Using Audacity, I have sometimes managed to isolate the lyrics from the music, since the lyrics are often in both left and right channels simultaneously. I've never been able to isolate the music from the lyrics though. Good luck.


----------



## Eyegore (Aug 23, 2008)

isolating vocals (unfortunately) is pretty much impossible. Audacity has a workaround for removing vocals, but vocal isolation is very difficult to achieve. As far as I know, vocal isolation is something the music industry has been trying to figure out for the last 15 years. A couple of plugins might be able to help you out a little, but don't expect it to sound very good. 
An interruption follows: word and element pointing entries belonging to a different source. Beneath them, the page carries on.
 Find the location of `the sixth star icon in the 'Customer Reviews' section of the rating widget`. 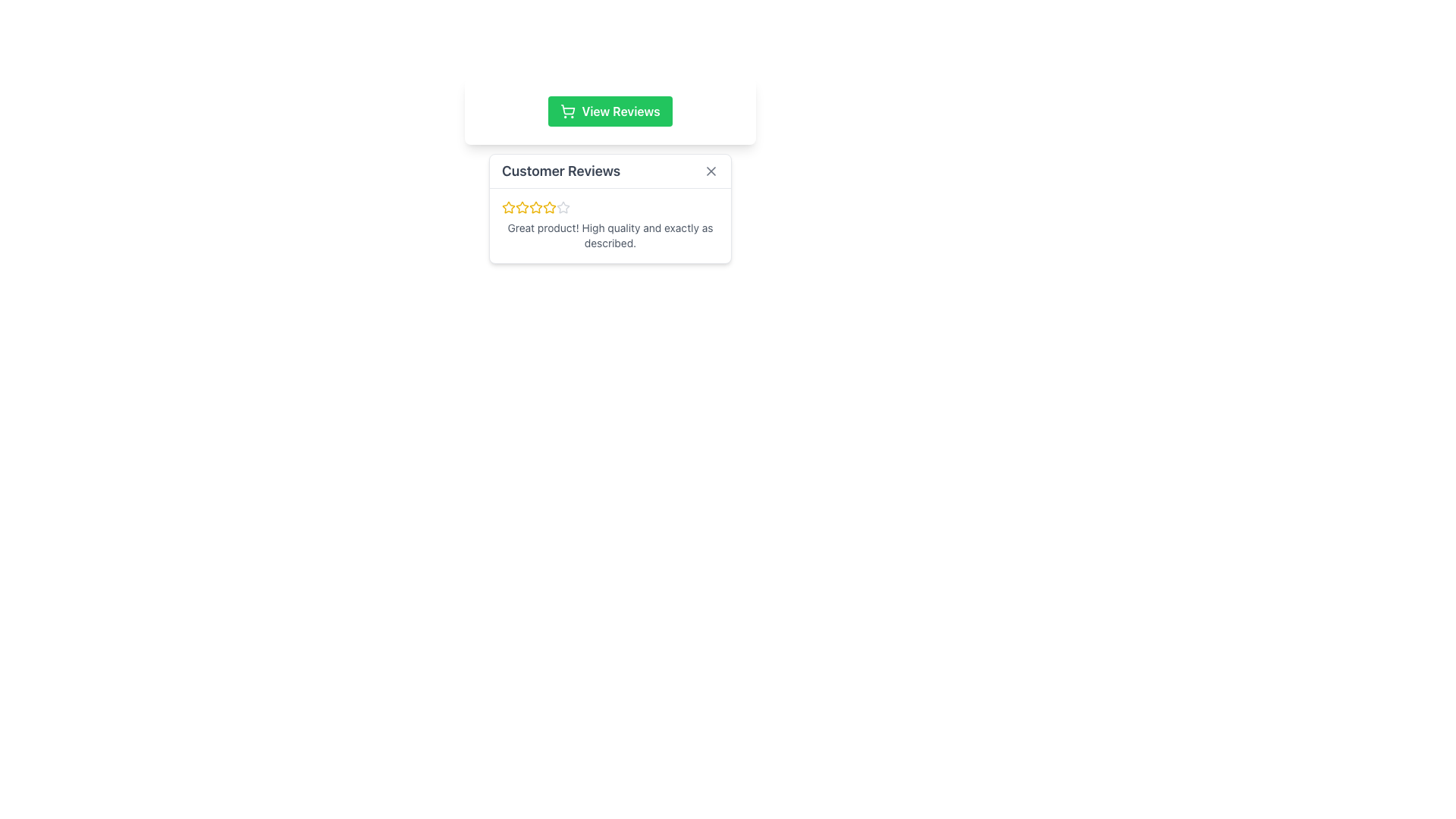

the sixth star icon in the 'Customer Reviews' section of the rating widget is located at coordinates (548, 207).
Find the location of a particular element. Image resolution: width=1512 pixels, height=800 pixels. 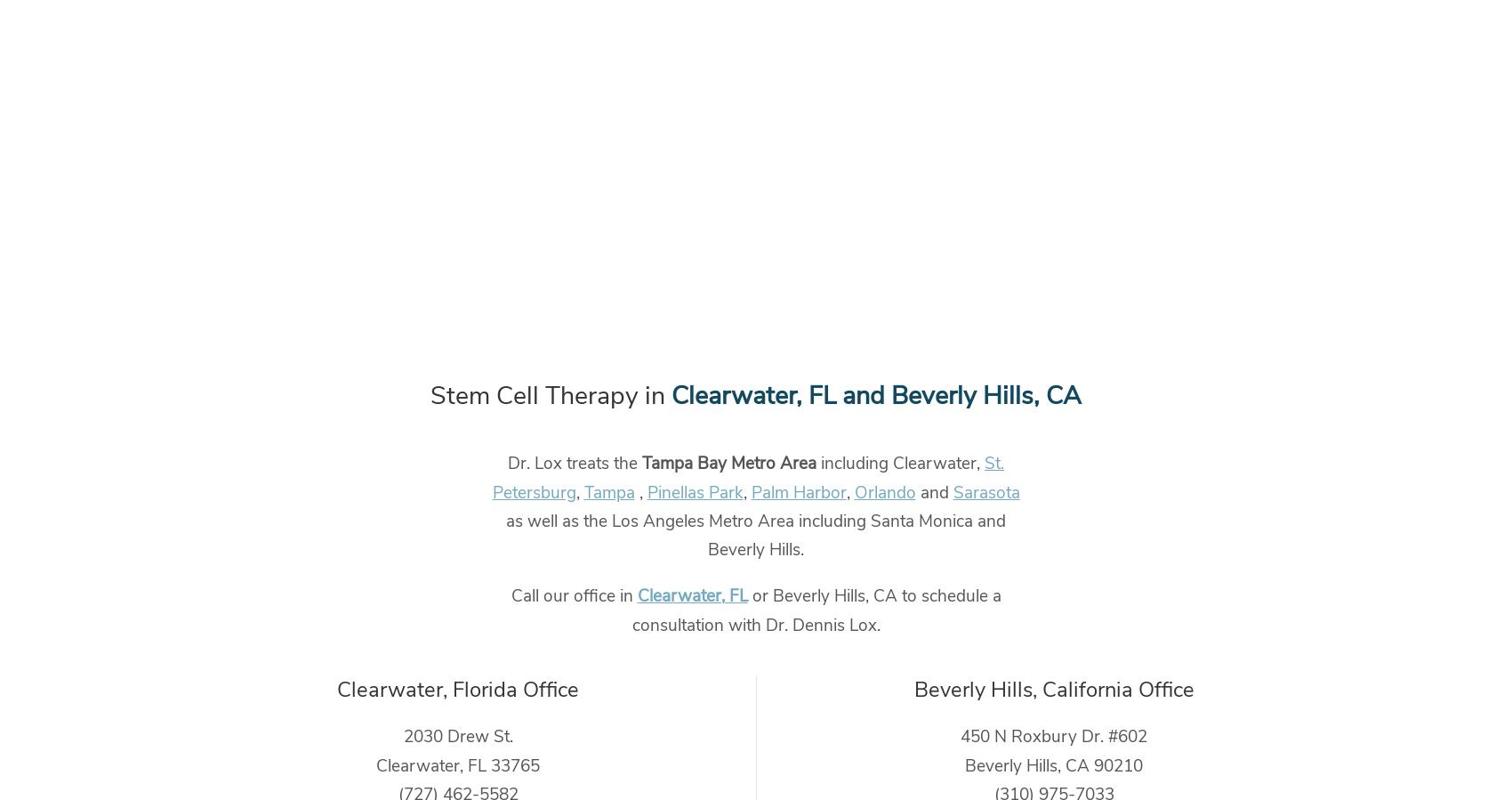

'Beverly Hills, CA 90210' is located at coordinates (1053, 764).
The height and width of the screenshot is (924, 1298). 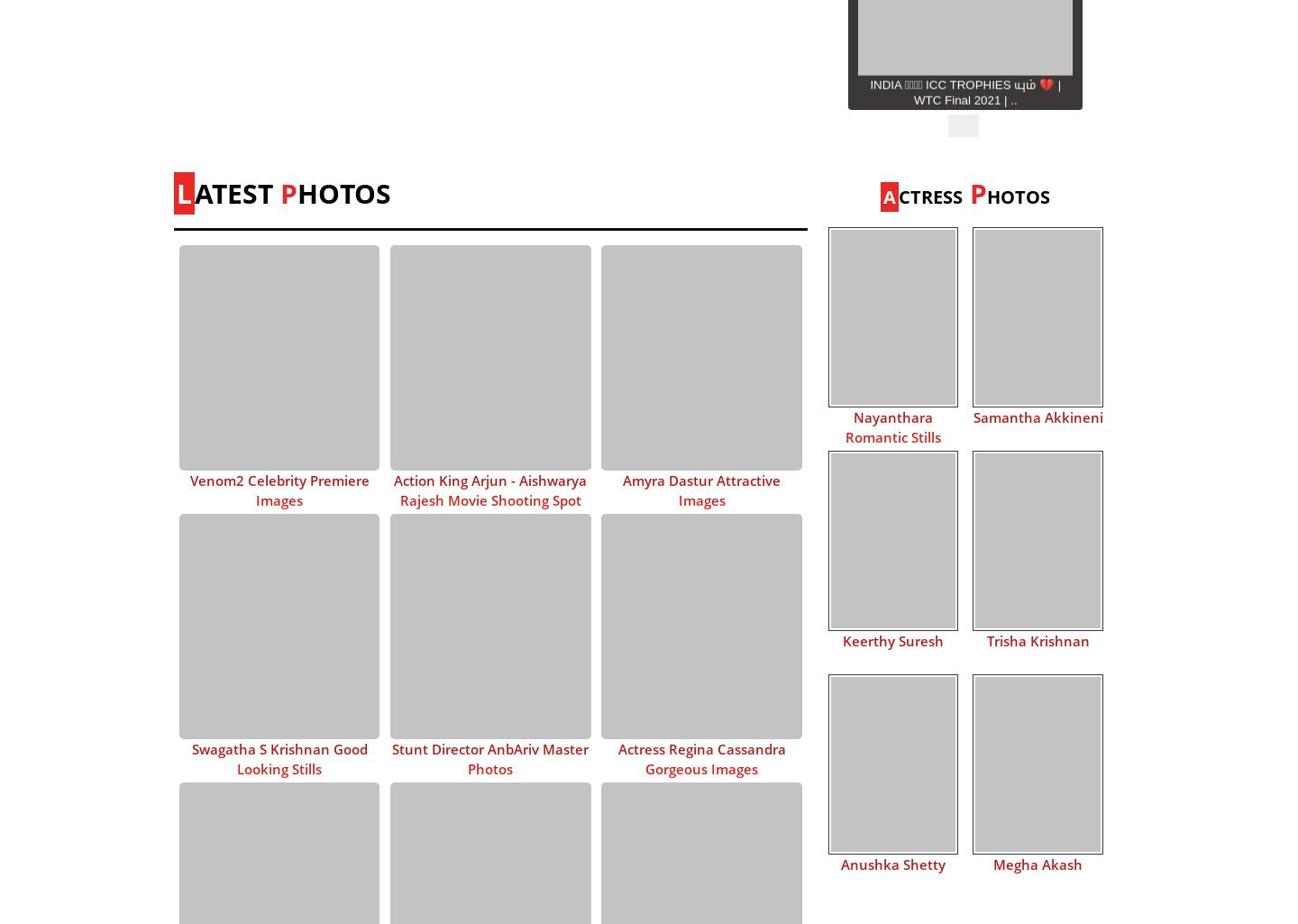 What do you see at coordinates (394, 489) in the screenshot?
I see `'Action King Arjun - Aishwarya Rajesh Movie Shooting Spot'` at bounding box center [394, 489].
If you don't mind me asking, what vocals did you want to isolate/amplify?


----------



## Cab (Sep 13, 2009)

Eyegor is absolutely correct. Isolating vocals from an audio track is pert-neer impossible... with unsatisfactory results. The technology just isn't there, yet.

Funny, we can use photoshop to either erase or isolate an image, but we cannot manipulate audio in quite the same fashion.

Can you record the vocal track yourself, and process the vocal so it sounds close to what you want?

Good luck,

Cab


----------



## a witch from canada (Jul 13, 2005)

hummmm thats a bummer , i wanted to have the voice saying from the nox arcana song madam endora and play that into the prop and the voice needs to be loud enough to make the prop mouth move correctly and play the background music on another audio .....if the props as music with the voice it wont work .....i wanted to play the nox aracana labyrinthe of dreams as the background music as it fits more my theme for the gypsy fortune teller ....

well darn that ruins my fun


----------



## Eyegore (Aug 23, 2008)

I still might be able to help you out! send me a PM!


----------



## Gothic Klown (Sep 29, 2009)

im still trying to figure it out we use audacity to record our tracks but its nothgin but a piece of junk want advice do what were doing and save up for Adobe Audition its WAYYYYYYYYYYYYYYYYYYYY better trust me its worth it


----------